But I say, walk by the Spirit,
and you will not gratify the desires of the flesh.
For the desires of the flesh are against the Spirit,
and the desires of the Spirit are against the flesh,
for these are opposed to each other
to keep you from doing the things you want to do.
But if you are led by the Spirit, you are not under law.
(Galatians 5:16-18, ESV).

” . . . walk by the Spirit” . . . “Walk” literally translates the Greek, perapatayte.   Figuratively perapataye is translated “behave, conduct oneself, live”.   Under sunny skies and rainy, along a woodsy path, down a plunging, stony trail into a dark valley, up and up a mountain side to a spectacular panaroma.  Perapatayte pictures the Christian way of life as an ongoing walk.
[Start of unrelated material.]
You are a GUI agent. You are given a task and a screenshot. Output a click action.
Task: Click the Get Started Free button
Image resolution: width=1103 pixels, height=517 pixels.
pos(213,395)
” . . . walk by the Spirit”By” implies means, mode, method.  Yesterday morning I went  to my chiropractor’s office (don’t ask) by truck (sitting in the seat, not dumped in the bed).  Paul directs the Galatian church (and us)  to walk through the Christian life, not by means of personal effort to scrupulously keep God’s Law, but by means of the Spirit.  “God has sent the Spirit of his Son into our hearts . . . ” (4:6).  The Spirit doesn’t hover way up in heaven but indwells us who believe in Christ.  By means of the now-indwelling Spirit, we are to walk.  Paul couples his command with a promise . . .

” . . . and you will not gratify the desires of the flesh.”  “Flesh” here doesn’t refer to our physical body or (what this word often brings to mind) sexual sin.  Usually, as here, it refers to our human nature.  Us apart from Christ.  And that “us”, our nature, sinfully seeks opportunities to gratify its desires.  That’s what lies behind Paul’s earlier warning:   ” . . . do not use your freedom as an opportunity for the flesh” (5:13a).

See Law’s weakness?  “You shall not commit adultery” (Exodus 20:14).  “You shall not covet . . . your neighbor’s wife” (Exodus 20:17).  The Commandments may give us pause, but are powerless to push away our sin-nature’s desires.  ” . . . if a law had been given that could impart life, then righteousness would certainly have come by the law” (3:21).  God’s Law is ” . . . holy and righteous and good” (Romans 7:12), but is “weakened by the flesh” (Romans 8:3).  So “God has done what the law . . . could not do.  By sending his own Son in the likeness of sinful flesh and for sin, he condemned sin in the flesh, in order that the righteous requirements of the law might be fulfilled in us, who walk not according to the flesh, but according to the Spirit” (Romans 8:3,4).  God the Actor.  God the Giver.

Why, though, does “Spirit-walking” work? . . .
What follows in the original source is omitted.